Humanoid Readiness Level (HRL) Framework

The Humanoid Readiness Level (HRL) is a nine-point scale developed by HumanoidRR to give technical leaders a common vocabulary and structured methodology for assessing whether a humanoid robot platform is ready to move from evaluation into live production deployment.

It is adapted from NASA's Technology Readiness Level (TRL) framework, reoriented specifically for the operational, integration, and safety requirements of commercial humanoid deployments in industrial and logistics environments.

Unlike TRL — which measures how mature a technology is in isolation — HRL measures readiness in context: how ready is this robot, operating this task, in this facility, under these operational conditions. The same platform may be at HRL 7 in a structured logistics environment and HRL 3 in an unstructured warehouse with mixed human traffic.
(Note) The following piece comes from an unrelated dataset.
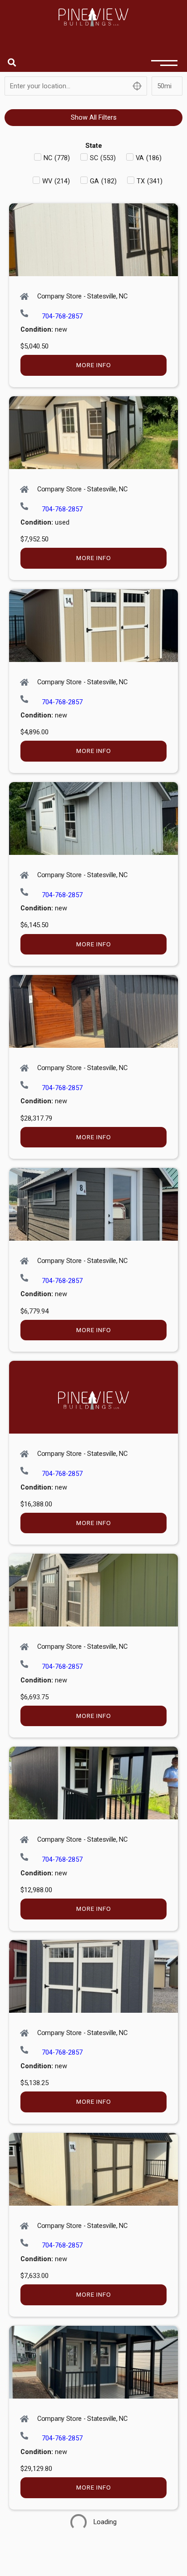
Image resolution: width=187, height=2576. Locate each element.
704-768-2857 (62, 316)
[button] (11, 62)
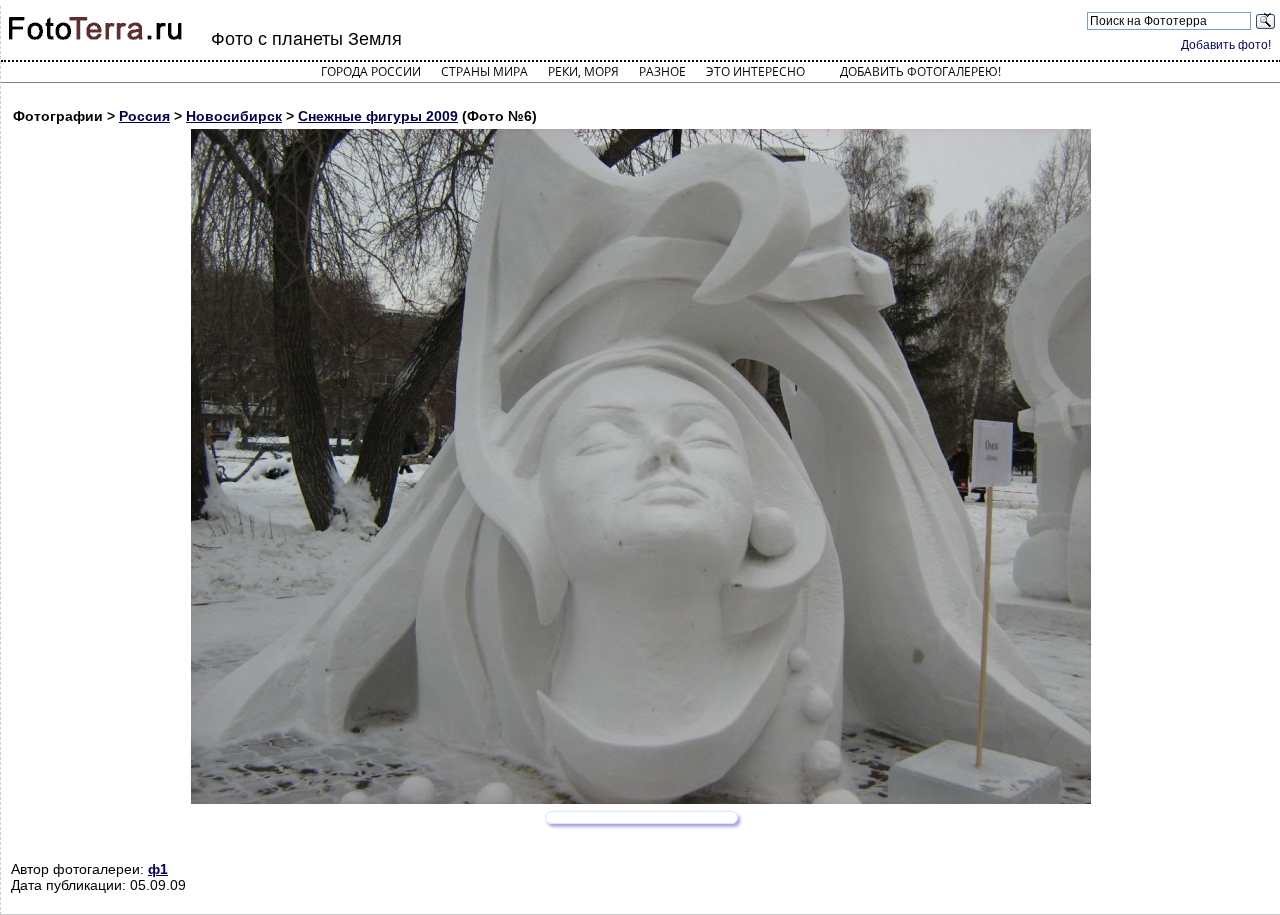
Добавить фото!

"HRL is not a score you give a robot. It is a score you give a deployment scenario."

The HRL Scale

The scale runs from HRL 1 (concept only, no hardware) through HRL 9 (full autonomous production operation at scale). Levels 1–3 are pre-deployment research phases. Levels 4–6 are controlled testing and piloting. Levels 7–9 represent live operational deployment at increasing scale and autonomy.

HRL SCALE OVERVIEW

Level Definitions

Each level has a name, a definition, and a set of evidence criteria — the observable, testable conditions that must be met before a deployment can be assessed at that level. The criteria are intentionally concrete. "The robot performs well" is not evidence. "The robot completes 95% of pick tasks at the designated waypoints within 30 seconds, with no human intervention, across 500 consecutive cycles" is evidence.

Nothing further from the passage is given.